The quick-witted Li, who retired in 2014, had after all won two majors and climbed to No. 2 in the world, while Chinese women had also been victorious in doubles at Olympic and grand slam level. No Chinese man, meanwhile, has ever been ranked inside the Top 100.
But all of that may be about to change with the emergence of 18-year-old Wu Yibing, one of the country's most exciting prospects, who won both the junior singles and doubles titles at the US Open in September.
"When I was playing, they always asked: where are the Chinese men?," Li said at last month's Dongfeng Motor Wuhan Open in her hometown of Wuhan in central China.
"But now more young players are coming up, so maybe in the next couple years we can see more men's players in the grandstand," said Li, adding she had watched Wu's victory on television.
The six-foot (1.83m) tall Wu was born in the city of Hangzhou, a few hours south of Shanghai. The son of a boxer, he started playing tennis when he was six years old in order to lose weight, according to the website of the men's tour.
After becoming the first Chinese player to win a junior US Open title, Wu announced his next goal would be to break into the Top 100.
"This is showing ourselves, and showing the world, Chinese boys can be better and can be good," Wu said in New York.
Wu, who modelled his game on that of two-time Wimbledon winner Andy Murray, joined the Beijing-based academy of Carlos Rodriguez, the former coach of Li and former top-ranked Belgian Justine Henin, when he was 12.
Now guided by Spanish coach Nahum Garcia Sanchez, Wu trains in China and Marbella, Spain.
"He's very good, a lot of talent, moves well and has a great backhand," former Australian grand slam doubles champion Peter McNamara said in Wuhan.
McNamara is a former coach of the men's and women's teams of the Chinese Tennis Association and saw Wu play in the country's National Games.
"He doesn't serve as big as he probably could but he looks like he's got something a little bit different to the last generation," said McNamara, who currently coaches Top 50 women's player Qiang Wang, also from China.
"I think he's got a big chance. Anyone who wins the US Open juniors obviously if you go back over the years, they've all performed pretty well after that," he said.
Wu, the world No. 1 junior player who turned 18 this month, is now entering a crucial phase in his career.
"It's whether they can take the next step," McNamara said. "He needs to be thrown into the deep end now at 18 and play against the men. It's not easy but they have to."
When asked why Chinese women have consistently outperformed the men, McNamara said: "Attitude and culture."
"Boys get it fairly easy and girls don't in China," he said. "They fight very hard, the girls, you can see their mentality on the court, their character and intensity and determination to prove themselves as a tennis player."

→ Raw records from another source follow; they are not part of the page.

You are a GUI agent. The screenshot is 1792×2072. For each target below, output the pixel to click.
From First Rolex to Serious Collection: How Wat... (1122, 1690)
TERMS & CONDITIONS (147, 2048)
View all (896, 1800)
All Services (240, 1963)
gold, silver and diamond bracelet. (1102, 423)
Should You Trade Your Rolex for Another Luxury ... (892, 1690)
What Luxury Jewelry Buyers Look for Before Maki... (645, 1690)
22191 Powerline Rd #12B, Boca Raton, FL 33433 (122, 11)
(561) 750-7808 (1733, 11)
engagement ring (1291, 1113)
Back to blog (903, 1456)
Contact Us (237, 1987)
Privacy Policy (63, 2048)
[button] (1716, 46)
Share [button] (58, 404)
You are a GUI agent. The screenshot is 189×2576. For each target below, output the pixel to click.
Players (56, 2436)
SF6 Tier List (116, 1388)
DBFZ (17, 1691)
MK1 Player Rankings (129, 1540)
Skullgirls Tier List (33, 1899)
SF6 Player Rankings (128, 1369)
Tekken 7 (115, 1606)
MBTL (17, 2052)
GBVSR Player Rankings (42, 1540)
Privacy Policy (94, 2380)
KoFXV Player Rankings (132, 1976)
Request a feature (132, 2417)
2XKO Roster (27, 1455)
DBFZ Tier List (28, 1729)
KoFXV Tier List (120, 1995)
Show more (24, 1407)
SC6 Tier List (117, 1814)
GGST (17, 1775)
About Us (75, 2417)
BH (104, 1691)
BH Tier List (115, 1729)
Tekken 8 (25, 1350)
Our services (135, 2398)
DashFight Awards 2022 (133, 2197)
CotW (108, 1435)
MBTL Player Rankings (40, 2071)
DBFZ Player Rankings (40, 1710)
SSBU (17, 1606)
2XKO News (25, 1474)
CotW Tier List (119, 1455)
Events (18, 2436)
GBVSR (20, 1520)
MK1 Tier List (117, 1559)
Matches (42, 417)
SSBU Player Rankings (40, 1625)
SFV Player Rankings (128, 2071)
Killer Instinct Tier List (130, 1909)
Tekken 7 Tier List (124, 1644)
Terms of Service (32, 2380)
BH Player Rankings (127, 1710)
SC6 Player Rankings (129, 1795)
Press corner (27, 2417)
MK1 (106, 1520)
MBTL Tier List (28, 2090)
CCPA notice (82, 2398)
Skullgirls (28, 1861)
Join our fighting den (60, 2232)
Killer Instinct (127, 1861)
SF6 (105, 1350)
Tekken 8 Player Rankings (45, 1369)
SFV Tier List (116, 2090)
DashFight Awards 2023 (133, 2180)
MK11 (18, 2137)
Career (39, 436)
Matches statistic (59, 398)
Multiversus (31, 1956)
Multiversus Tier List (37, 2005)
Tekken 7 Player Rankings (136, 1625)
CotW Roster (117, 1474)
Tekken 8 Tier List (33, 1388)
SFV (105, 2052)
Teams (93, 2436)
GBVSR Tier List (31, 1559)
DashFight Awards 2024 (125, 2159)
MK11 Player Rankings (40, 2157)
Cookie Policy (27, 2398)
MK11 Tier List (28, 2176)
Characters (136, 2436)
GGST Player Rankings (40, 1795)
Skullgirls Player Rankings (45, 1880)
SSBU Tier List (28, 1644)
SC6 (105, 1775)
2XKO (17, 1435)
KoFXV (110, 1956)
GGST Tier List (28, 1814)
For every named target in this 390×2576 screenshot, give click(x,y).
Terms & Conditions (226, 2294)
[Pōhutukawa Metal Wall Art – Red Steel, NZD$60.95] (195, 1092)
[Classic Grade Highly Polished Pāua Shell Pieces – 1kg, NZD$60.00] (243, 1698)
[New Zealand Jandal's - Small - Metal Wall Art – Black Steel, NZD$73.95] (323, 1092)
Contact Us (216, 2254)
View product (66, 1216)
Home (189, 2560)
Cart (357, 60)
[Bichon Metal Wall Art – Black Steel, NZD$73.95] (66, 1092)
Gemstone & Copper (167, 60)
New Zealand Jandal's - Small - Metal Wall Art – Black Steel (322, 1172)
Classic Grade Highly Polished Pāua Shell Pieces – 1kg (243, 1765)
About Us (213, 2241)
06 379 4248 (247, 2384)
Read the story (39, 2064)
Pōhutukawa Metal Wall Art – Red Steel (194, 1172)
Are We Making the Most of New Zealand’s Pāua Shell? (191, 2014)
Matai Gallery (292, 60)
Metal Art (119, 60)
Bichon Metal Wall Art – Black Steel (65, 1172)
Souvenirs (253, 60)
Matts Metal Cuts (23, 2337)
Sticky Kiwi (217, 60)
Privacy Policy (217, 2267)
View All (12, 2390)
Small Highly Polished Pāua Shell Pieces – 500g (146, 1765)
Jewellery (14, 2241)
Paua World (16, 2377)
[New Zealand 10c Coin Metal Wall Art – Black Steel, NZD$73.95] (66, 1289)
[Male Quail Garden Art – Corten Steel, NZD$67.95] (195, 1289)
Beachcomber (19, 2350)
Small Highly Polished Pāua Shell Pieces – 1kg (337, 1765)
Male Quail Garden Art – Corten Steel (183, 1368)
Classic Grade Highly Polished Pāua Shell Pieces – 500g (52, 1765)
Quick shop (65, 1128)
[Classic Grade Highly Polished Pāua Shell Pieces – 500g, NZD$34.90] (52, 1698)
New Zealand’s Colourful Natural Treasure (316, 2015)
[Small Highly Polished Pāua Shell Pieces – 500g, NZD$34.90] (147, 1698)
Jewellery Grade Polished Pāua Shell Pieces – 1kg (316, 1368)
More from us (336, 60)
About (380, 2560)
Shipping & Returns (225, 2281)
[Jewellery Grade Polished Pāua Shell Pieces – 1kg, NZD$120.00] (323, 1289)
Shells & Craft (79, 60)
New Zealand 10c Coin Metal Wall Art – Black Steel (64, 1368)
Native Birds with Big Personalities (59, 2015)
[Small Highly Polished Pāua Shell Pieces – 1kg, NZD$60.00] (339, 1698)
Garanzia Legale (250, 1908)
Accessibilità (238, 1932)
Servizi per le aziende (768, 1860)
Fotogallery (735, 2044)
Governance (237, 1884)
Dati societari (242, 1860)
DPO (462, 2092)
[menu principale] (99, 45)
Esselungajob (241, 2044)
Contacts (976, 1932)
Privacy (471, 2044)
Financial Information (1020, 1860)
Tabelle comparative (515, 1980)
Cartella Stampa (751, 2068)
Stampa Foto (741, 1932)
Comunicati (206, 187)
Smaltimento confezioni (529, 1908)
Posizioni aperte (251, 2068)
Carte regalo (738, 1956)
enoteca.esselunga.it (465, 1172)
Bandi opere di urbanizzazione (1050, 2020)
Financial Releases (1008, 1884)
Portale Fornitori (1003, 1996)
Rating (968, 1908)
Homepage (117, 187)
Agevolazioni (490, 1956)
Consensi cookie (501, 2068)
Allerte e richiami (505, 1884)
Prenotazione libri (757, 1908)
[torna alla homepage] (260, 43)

"The boys unfortunately don't have a role model, which they need," said McNamara, adding Wu's rise may inspire other boys.
Wu has passed his first test with flying colors, clinching his first ATP Challenger title on the men's lower-tier tour on home soil in Shanghai a week after his triumph at Flushing Meadows. He's now ranked inside the Top 350.
Although Wu is on the right track, it's important he stays grounded, warned Shuo Liu, a former player on the men's ATP World Tour from China who coaches the country's second-best woman, Zhang Shuai.
"He is on the correct way for sure because he is coached by a Spanish coach and signed with a foreign agent," said Shuo.
"They know how to create a champion, how to become a big star. But I think we should just leave this boy very quiet... If the people are always saying 'very good' maybe you will lose your spirit."
Li, who successfully fought the CTA for the right to hire her own coach and keep a larger stake of tournament prize money, has some advice for Wu.
"You have to know what you want," she said. "Because so many young players, they just follow what the coaches say, what the families say. You need to be yourself."